Virax Biolabs expects to raise approximately $3.3 million in gross proceeds from the immediate exercise of preferred investment options. According to Virax, this amount is before deducting placement agent fees and estimated offering expenses, with net proceeds earmarked for working capital and general corporate purposes.

What are the terms of the new Series A and Series B preferred investment options for Virax (VRAX)?

The new Series A and Series B preferred investment options allow purchases of up to 1,644,000 ordinary shares at $6.00 per share. According to Virax, Series A will be exercisable for five years after specified dates, while short-term Series B will be exercisable for eighteen months.

When will the Virax Biolabs (VRAX) preferred investment option transaction close?

The preferred investment option exercise and related private placement are expected to close on or about July 10, 2026. According to Virax, the closing remains subject to satisfaction of customary closing conditions associated with this type of capital markets transaction.

How will Virax Biolabs use the proceeds from the $3.3 million preferred option exercise?

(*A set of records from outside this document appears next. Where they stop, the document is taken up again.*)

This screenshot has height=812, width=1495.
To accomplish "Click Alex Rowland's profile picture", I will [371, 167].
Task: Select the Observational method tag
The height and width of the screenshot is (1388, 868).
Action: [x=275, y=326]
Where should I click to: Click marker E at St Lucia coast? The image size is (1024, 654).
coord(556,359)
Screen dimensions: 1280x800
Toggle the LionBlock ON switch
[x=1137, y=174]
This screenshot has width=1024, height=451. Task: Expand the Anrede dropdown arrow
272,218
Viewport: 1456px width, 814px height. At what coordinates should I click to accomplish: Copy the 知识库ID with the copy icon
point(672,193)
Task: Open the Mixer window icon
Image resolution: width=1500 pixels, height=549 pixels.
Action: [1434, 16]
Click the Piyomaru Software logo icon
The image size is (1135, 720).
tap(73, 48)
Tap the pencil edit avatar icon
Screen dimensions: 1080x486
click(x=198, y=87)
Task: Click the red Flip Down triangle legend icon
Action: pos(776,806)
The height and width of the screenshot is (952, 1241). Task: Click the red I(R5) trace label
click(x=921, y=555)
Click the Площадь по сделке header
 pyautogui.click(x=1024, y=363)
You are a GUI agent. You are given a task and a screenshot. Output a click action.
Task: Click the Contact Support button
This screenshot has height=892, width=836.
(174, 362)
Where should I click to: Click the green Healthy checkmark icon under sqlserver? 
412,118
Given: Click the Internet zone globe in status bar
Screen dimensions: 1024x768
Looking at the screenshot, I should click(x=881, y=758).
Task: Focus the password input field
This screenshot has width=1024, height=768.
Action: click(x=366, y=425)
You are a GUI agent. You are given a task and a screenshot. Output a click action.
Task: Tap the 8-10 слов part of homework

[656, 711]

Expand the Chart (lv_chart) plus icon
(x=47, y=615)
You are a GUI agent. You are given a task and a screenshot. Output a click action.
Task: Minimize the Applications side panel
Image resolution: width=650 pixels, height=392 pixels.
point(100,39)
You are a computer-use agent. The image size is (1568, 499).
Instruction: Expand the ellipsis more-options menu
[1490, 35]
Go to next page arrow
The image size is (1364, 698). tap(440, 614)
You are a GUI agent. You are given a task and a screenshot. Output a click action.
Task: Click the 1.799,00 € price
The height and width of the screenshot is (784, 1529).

Virax Biolabs plans to use the net proceeds from the preferred investment option exercise as working capital and for general corporate purposes. According to Virax, this capital raise supports ongoing operational needs rather than being earmarked for a specific acquisition or project.

Are the new Virax Biolabs Series A and B warrants registered with the SEC?

The new Series A and Series B preferred investment options are being issued in a private placement and are currently unregistered. According to Virax, the company has agreed to file a registration statement covering resale of the ordinary shares issuable upon exercise of these New Warrants.

What is the exercise price change for Virax Biolabs (VRAX) preferred investment options?

Certain outstanding preferred investment options originally had a $10.00 per share exercise price, now reduced to $6.00 per share. According to Virax, this revised pricing applies to options covering up to 548,000 ordinary shares that are being exercised for cash under the new agreement.